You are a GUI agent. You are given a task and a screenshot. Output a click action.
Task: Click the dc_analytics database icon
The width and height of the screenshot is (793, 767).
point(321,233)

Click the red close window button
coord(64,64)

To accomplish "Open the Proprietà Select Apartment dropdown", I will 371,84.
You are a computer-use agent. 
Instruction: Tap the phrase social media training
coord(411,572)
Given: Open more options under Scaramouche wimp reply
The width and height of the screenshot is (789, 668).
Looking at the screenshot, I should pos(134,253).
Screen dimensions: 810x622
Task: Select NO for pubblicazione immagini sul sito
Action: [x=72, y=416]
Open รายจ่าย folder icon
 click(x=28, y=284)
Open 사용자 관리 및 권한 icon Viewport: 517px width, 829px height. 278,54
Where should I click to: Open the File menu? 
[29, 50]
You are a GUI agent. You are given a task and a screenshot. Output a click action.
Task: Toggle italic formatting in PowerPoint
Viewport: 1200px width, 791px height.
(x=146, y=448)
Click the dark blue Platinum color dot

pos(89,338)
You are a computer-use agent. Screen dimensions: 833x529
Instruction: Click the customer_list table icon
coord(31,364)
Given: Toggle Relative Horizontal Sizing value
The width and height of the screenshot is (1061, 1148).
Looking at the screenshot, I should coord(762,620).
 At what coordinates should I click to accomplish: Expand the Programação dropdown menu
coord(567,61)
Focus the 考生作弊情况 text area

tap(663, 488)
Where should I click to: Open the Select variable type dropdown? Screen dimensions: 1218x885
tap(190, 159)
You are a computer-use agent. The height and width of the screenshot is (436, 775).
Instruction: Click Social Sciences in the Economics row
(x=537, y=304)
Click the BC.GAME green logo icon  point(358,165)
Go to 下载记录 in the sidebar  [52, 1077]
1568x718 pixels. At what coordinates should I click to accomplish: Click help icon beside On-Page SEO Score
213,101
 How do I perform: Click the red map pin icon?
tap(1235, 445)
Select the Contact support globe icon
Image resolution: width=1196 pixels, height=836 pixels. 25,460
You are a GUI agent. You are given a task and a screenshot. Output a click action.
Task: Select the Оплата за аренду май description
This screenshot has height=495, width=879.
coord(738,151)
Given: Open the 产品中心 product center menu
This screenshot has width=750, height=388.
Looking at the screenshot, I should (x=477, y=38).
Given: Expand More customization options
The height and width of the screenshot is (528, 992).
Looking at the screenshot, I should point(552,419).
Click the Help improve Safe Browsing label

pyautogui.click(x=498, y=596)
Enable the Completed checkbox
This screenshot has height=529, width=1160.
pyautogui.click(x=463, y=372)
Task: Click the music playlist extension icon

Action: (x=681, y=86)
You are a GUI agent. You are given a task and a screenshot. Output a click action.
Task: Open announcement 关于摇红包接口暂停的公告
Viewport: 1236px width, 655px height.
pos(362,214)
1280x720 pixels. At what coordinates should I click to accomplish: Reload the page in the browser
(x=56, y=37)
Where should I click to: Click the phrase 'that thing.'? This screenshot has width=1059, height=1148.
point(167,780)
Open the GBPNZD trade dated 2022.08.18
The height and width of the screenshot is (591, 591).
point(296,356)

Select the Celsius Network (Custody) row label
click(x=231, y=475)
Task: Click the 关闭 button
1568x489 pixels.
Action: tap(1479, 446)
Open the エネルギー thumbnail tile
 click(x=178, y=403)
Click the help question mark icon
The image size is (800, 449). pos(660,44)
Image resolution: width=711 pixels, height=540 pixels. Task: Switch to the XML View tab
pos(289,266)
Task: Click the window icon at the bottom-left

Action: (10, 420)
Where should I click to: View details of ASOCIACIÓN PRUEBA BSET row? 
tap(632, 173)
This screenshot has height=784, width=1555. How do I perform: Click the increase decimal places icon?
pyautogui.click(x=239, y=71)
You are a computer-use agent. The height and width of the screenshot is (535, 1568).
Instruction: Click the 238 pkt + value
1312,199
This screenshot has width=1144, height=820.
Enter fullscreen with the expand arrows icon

| WHAT YOU NEED TO DO |
I need exact copies of the lines from the one holding "Instruction: Click the 238 pkt + value" through the end of the records above, and nothing beyond them.

| EXERCISE RESPONSE |
Instruction: Click the 238 pkt + value
1312,199
This screenshot has width=1144, height=820.
Enter fullscreen with the expand arrows icon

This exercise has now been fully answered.